In the Quran, the sacred text of Islam, women and men are described as equals in everyday actions and responsibilities. For more than 14 centuries, millions of Muslims have walked in the footsteps of one devout woman — one of rituals of the Hajj, the sacred yearly pilgrimage for Muslims, follows the path of Hajer as she sought to find water in the desert for her son, Ishmael.
The Quran includes many strong feminine role models, including Khadija, Muhammad’s first wife.
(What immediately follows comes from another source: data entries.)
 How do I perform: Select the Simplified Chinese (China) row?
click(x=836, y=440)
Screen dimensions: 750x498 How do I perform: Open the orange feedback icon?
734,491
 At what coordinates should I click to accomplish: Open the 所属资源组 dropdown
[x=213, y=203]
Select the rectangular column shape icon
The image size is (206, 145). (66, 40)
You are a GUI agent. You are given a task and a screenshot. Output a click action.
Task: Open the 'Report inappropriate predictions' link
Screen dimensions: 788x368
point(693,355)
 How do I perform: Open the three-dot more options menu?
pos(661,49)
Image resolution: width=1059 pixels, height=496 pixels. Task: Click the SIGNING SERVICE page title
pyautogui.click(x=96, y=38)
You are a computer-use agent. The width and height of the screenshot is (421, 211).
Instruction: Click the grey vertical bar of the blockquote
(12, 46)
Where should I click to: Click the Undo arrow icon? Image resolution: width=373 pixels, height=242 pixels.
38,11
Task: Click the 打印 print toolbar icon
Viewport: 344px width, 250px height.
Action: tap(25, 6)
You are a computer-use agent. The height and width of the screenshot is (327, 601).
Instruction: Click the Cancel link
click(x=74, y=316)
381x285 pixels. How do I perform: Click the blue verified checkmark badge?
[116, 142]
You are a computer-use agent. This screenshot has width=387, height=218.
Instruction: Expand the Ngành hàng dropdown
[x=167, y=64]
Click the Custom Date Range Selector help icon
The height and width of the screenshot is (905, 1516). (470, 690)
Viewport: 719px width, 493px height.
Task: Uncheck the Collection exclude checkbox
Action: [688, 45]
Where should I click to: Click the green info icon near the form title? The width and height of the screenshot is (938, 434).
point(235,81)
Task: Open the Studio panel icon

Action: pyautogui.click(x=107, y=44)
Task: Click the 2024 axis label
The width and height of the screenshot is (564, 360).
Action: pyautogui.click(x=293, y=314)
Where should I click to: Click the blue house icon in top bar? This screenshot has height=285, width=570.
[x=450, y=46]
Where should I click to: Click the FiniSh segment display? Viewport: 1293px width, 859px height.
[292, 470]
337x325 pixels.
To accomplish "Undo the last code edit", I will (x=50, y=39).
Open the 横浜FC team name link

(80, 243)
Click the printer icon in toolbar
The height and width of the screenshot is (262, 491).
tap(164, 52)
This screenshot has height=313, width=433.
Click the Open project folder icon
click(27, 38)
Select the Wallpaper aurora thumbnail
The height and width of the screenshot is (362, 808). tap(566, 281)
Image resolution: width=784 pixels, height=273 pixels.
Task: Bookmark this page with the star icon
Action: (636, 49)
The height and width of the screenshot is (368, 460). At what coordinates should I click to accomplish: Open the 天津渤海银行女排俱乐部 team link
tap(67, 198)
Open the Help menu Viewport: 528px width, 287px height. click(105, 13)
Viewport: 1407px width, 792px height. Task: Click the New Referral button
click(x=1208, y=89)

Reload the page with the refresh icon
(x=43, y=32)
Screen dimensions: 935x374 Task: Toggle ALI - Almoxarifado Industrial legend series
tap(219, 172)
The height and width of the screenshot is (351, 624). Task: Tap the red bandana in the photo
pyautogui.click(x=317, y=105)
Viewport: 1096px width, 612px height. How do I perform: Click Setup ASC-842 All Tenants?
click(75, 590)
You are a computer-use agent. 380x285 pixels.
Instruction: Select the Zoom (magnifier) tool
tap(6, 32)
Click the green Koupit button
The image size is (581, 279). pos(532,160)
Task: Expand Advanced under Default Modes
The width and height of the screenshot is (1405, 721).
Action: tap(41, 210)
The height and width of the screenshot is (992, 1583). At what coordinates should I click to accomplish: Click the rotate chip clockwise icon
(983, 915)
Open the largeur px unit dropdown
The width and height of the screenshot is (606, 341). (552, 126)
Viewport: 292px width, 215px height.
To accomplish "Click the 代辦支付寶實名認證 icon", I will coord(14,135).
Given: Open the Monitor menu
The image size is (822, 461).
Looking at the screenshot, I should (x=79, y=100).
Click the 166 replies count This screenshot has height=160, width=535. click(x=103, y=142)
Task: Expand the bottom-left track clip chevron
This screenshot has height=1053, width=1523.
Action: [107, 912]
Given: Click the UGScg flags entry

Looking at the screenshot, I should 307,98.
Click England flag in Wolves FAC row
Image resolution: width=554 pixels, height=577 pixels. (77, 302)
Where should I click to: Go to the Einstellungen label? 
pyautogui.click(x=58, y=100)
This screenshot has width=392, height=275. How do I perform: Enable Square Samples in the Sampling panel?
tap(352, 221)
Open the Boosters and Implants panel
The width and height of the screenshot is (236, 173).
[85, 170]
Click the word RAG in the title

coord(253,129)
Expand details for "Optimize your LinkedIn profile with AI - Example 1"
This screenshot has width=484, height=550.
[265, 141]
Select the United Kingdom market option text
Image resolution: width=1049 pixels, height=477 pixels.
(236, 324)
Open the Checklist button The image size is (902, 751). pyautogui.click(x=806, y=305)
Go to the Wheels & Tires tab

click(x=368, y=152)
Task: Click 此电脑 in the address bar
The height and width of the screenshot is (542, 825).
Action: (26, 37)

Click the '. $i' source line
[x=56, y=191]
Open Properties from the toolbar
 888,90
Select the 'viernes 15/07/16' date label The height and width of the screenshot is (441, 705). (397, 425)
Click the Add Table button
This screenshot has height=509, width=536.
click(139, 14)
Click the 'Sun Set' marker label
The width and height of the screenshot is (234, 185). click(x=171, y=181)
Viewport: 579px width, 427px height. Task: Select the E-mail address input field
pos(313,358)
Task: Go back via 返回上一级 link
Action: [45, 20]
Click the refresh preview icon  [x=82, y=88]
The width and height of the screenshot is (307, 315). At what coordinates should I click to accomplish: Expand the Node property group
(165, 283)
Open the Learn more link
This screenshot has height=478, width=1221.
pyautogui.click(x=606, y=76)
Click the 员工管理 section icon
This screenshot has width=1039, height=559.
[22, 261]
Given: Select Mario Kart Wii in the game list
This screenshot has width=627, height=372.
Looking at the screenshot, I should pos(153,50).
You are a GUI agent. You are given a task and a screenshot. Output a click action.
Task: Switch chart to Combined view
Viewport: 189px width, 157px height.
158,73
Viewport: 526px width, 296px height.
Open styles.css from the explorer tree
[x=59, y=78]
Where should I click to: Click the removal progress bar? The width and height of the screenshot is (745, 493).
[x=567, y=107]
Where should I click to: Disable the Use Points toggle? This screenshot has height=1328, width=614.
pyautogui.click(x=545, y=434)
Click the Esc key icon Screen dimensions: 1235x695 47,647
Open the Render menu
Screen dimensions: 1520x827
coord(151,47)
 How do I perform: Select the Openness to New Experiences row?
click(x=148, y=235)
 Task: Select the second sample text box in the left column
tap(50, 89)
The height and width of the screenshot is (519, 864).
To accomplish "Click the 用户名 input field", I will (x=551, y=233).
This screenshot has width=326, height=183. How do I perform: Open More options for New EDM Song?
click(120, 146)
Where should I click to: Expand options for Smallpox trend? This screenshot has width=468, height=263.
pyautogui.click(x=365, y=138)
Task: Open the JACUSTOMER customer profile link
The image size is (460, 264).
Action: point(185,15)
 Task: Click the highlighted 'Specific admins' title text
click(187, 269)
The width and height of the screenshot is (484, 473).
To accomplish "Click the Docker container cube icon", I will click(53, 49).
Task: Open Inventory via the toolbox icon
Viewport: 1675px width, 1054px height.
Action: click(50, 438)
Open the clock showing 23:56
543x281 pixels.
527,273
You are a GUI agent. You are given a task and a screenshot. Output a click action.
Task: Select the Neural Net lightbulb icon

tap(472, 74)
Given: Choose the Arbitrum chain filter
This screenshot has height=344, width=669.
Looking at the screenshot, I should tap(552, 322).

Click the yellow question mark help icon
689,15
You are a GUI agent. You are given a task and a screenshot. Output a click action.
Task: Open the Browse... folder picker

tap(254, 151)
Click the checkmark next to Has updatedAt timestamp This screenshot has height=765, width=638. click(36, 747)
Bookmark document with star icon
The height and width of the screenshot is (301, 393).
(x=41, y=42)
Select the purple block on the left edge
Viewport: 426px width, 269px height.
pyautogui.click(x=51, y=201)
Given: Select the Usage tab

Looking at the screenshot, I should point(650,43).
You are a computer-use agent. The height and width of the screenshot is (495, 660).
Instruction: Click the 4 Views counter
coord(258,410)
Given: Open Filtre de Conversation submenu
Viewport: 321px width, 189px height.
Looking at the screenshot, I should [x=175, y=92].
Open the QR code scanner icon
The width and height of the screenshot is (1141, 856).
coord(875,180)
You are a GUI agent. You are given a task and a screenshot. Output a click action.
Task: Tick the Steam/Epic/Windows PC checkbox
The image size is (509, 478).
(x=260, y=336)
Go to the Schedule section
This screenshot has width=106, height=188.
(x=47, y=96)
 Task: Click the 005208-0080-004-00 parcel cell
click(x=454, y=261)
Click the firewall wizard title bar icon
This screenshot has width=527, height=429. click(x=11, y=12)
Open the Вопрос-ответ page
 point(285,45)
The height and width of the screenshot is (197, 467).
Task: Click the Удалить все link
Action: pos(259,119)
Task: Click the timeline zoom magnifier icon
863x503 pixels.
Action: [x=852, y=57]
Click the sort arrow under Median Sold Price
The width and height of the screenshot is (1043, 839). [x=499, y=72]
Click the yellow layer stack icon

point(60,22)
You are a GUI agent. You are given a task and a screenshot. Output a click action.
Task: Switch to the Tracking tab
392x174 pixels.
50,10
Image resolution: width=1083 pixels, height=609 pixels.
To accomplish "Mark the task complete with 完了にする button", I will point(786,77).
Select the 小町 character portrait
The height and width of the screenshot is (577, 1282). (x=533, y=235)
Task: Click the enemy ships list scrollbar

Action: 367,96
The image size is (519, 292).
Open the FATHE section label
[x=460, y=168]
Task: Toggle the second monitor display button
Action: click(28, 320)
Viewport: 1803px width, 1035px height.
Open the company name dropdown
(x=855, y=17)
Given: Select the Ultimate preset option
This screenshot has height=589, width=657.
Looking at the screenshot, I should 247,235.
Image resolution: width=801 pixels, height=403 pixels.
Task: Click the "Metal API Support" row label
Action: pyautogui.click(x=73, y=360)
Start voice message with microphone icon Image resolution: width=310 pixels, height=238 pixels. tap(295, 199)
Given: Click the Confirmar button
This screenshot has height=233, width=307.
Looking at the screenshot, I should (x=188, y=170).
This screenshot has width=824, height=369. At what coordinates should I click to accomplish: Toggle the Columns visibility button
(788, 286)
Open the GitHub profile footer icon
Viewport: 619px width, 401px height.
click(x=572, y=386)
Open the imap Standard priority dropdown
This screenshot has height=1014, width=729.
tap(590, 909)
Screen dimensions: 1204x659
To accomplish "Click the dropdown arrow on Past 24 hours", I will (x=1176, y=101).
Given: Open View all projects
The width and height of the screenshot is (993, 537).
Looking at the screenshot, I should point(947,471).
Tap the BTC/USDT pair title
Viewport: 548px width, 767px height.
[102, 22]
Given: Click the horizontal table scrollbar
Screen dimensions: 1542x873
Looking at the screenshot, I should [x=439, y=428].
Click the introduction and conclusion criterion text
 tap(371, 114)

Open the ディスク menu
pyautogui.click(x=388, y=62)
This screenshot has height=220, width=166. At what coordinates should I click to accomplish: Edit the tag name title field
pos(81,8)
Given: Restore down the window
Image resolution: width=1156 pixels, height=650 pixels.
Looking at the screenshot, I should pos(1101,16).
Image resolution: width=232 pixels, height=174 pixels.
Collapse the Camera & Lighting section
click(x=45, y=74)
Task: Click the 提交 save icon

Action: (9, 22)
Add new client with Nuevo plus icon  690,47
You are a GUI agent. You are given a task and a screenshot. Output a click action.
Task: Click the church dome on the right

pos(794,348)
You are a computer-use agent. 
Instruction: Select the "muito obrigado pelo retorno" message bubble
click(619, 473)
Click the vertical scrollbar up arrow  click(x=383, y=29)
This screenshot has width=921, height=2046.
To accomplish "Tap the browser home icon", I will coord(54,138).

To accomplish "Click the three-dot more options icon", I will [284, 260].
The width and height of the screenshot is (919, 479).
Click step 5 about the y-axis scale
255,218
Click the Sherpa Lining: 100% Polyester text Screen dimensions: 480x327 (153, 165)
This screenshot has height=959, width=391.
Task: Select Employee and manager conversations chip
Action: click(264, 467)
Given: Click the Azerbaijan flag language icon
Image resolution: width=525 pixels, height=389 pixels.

She was not only the first convert to Islam, she was a financially independent businesswoman and landowner who was older than Muhammad and had been divorced.
“Their stories are meant to encourage and empower women who read them — women of Islam,” said Ash, who describes himself as a feminist, although he dislikes the label. “Islam is an egalitarian religion that sees everyone as equal in the eyes of God.”
3. Most Muslims consider Islam a peaceful religion.
In response to a question from the audience, the panelists discussed the misperception — even among many Muslims — that Muslim groups and leaders do not sufficiently denounce acts of terrorism. “Every time there’s a terrorist attack, Muslim leaders put out condemnations, but condemnations don’t typically go viral,” said Patricia, chaplain of Penn’s Muslim Student Association.
The word Islam, which means “submission,” is related to the Arabic word salaam, meaning peace. “Islam is rooted in peace, but it means more than peace,” Ash said. “It’s surrendering or submitting to God’s will and attaining peace as a result.”
What about the violent verses in the Quran? Like the violent passages in the Old Testament and the Torah, they must be read in context. Ash explained that terrorists use radical interpretations of Islam, often inaccurately or selectively quoting verses from the Quran that were meant to regulate warfare in the early days of Islam and applying them to contemporary times.
When Buhari was growing up in Nigeria and learned of the terrorist attacks in New York on 9/11, he struggled to understand how it could be related to his faith. “I wondered how can peace promote terrorism?” he said. “After much research and study, I realized that much of what is reported is conflating regional and political conflicts with religious ideology.”
4. The religion of Islam is not the same thing as the culture of some Muslim-majority regions.
“It is fundamentally important to distinguish between culture and religion,” Maryam said. “A lot of the negative practices attributed to Islam are actually cultural or social ills that predate the religion, or are culturally specific to the regions where they happen, and can be rooted in patriarchal power structures, toxic masculinity, or most simply often, just a lack of education and awareness.”
Islam does not condone — and actually condemns — practices such as the oppression of women, banning women from education, and “honor killings.”
“Most of the things you see talked about as sharia law are actually prohibited by sharia law,” Patricia said. “All the Muslims I know never even knew who Osama bin Laden was until he showed up on CNN. Those people are not the people who we listen to.”
With 1.6 billion followers, Islam is the second-largest religious tradition after Christianity and its followers are spread out across the globe. While there are many Muslim-majority countries in the Middle East and North Africa, nearly two-thirds of Muslims live in the Asia-Pacific region. In actuality, Islam is anything but monolithic, it’s a religion practiced in many different cultures.